Can we hear about the pet raccoon?
Ok, when my dad was a kid, they had a pet raccoon. He said it was the coolest thing ever and when his roommate at the time, Jeff, brought home a baby raccoon in a dog crate, I fell in love. Dad let us keep her because he wanted us to have the same experience he did. Anywho, Angel and I were inseparable. I would carry her around all day long and she'd just lay in my arms and purr. When she was loose in the shed, I was the only one who could go dig her out of wherever she was hiding. She was barely off the nipple, so she'd suckle on my finger or my arm or wherever she could get a grip and I'd go to school with all these hickies on my arms lol. Try explaining that one to your teachers. hahaha. The lower window on the outside garage door was broken, so she'd crawl up and look in the window of the inner door and growl at us to come play with her. It was so cute to see her little face and paws plastered against the glass.
There was one rule, Angel doesn't come in the house. Well....We're kids. I'm the oldest at like 12. She came in the house when dad wasn't home, not often, but enough. Well, one day, dad came home and he was in a bad mood. No one did any dishes, no one did any laundry. Again, I'm 12 and mom moved out so all the domestic duties fall on me. Well screw you, you know?
Dad right away starts screamin F this and F that...whatever... He opens the door to go chill out in the shed and Angel is in her spot in the window. As soon as that door opened, she bolted in the door. Dad took off after her "You son of a -, You son of a -", chased her downstairs, ripped apart my room, ripped apart my brother's room and then there was this sound like a 2x4 hitting an animal. We were upstairs, rooted in fear, just listening. Through the floor, that's what it sounded like. Well a couple seconds later, he comes upstairs with her in his hands, dead. I don't know why or how I got there, but the next thing I remember is dad dropping her in the garbage, saying to me, "Look what you did, look what you did." And then turning and walking away.

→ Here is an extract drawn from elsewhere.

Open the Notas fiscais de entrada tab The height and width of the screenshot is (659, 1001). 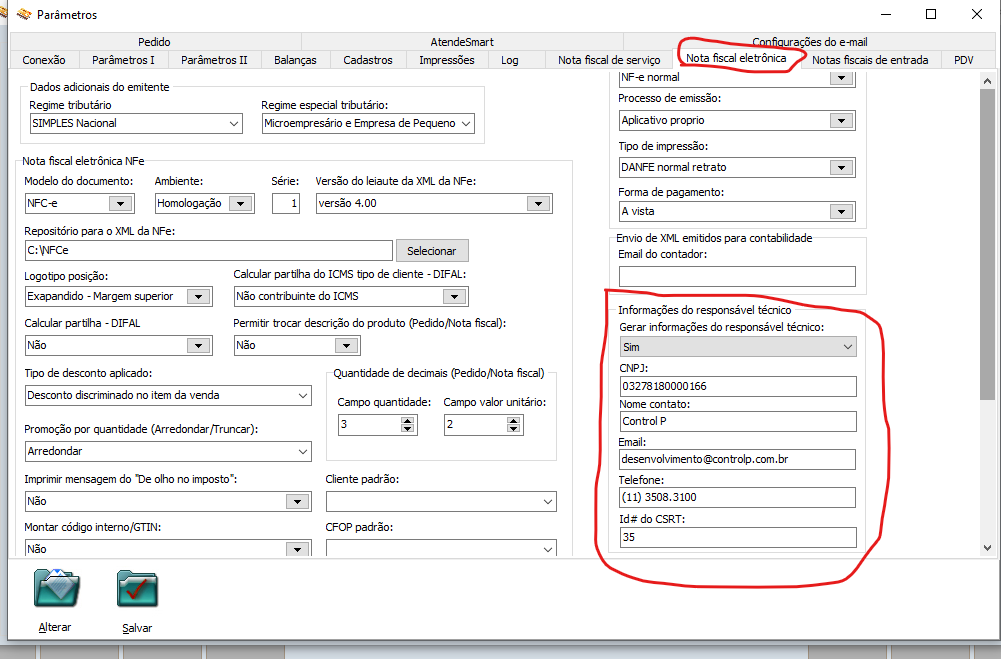tap(871, 60)
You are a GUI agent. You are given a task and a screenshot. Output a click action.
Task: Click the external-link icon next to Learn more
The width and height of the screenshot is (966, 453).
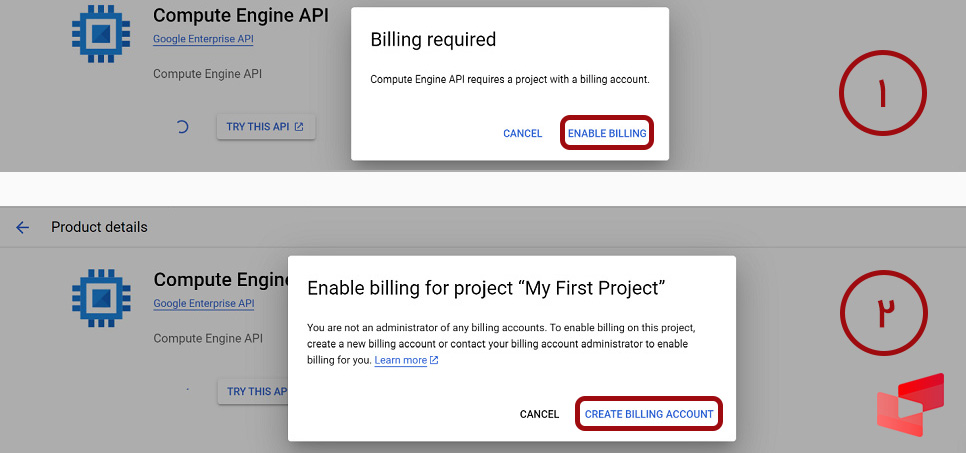[434, 361]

I tried to bury her. It was the hardest thing I've ever had to do. Pick up this animal that I had grown so close to and bury her alone. Actually now that I think about it, I think its because of my childhood that I can more easily trust animals than people. There is no malice in a dog or cat or fish. There is no capacity to hurt. There is only love.
Ok, I'm off my soapbox now. Sorry for carrying on.
Ok, I lied, I had to add that I hid at my mom's for awhile and when I went back, my dad found me in the laundry room (imagine that) and with tears running down his face, hugged me and apologized. He says that he cornered her and when he went to step forward to grab her, she bolted and he landed on her back, snapping in. I don't know, I wasn't there. I want to trust what he says is the truth, but its always been hard for me to believe that. I don't even know why. But that's his side of the story. I just thought it fair to put that in there. It was the first time I had ever seen my dad cry. One of three. That time, when his dad died, and when my dog was hit by a car.